[2021-Dec-29] Automatic Music Generation with Transformers

Institute of Information Systems and Applications


Prof. Yi-Hsuan Yang 楊弈軒教授

Chief Music Scientist, Taiwan AI Labs


Automatic Music Generation with Transformers


13:20-15:00 Wednesday 29-Dec-2021

QR code:



Hosted by:

Prof. Hung-Kuo Chu


In this talk, I will first give a brief overview of recent deep learning-based approaches for automatic music generation. I will then talk about our own research that employs self-attention based architectures, a.k.a. Transformers, for music generation. A naive approach with Transformers would treat music as a sequence of text-like tokens. But, our research shows that Transformers can generate higher-quality music when music is not treated simply as text. In particular, our "Pop Music Transformer" model, published at ACM Multimedia 2020, employs a novel beat-based representation of music that informs self-attention models with the bar-beat metrical structure present in music. This approach greatly improves the rhythmic structure of the generated music. A more recent model we published at AAAI 2021, named the "Compound Word Transformer", exploits the fact that a musical note is associated with multiple attributes such as pitch, duration and velocity. Instead of predicting tokens corresponding to these different attributes one-by-one at inference time, the Compound Word Transformer predicts them altogether jointly, greatly reducing the sequence length needed to model a full-length song and also making it easier to model the dependency among these attributes.
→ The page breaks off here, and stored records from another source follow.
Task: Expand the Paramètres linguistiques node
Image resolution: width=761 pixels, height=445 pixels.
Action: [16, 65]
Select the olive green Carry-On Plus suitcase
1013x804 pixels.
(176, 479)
Dr. Yi-Hsuan Yang is currently with the Taiwan AI Labs as the Chief Music Scientist leading a team working on music AI technologies.  He also holds a position as an Associate Research Fellow of the Research Center for IT Innovation, Academia Sinica. He received his Ph.D. degree in Communication Engineering from National Taiwan University in 2010. His main research activity is at the crossroads of music information retrieval and machine learning, and in particular GAN- or Transformer-based automatic music generation in recent years. Dr. Yang was a recipient of the 2011 IEEE Signal Processing Society Young Author Best Paper Award, the 2014 Ta-You Wu Memorial Research Award of the Ministry of Science and Technology, Taiwan, the 2015 Young Scholars’ Creativity Award from the Foundation for the Advancement of Outstanding Scholarship, and the 2019 Multimedia Rising Stars Award from the IEEE International Conference on Multimedia Expo. He is an author of the book Music Emotion Recognition (CRC Press 2011). He was a Technical Program Co-Chair of the International Society for Music Information Retrieval Conference (ISMIR) in 2014. And, he used to serve as an Associate Editor for the IEEE Transactions on Multimedia and IEEE Transactions on Affective Computing, both from 2016 to 2019. Dr. Yang is a senior member of the IEEE. His team developed well-known music AI models such as MidiNet, MuseGAN, Pop Music Transformer, and KaraSinger.

All faculty and students are welcome to join.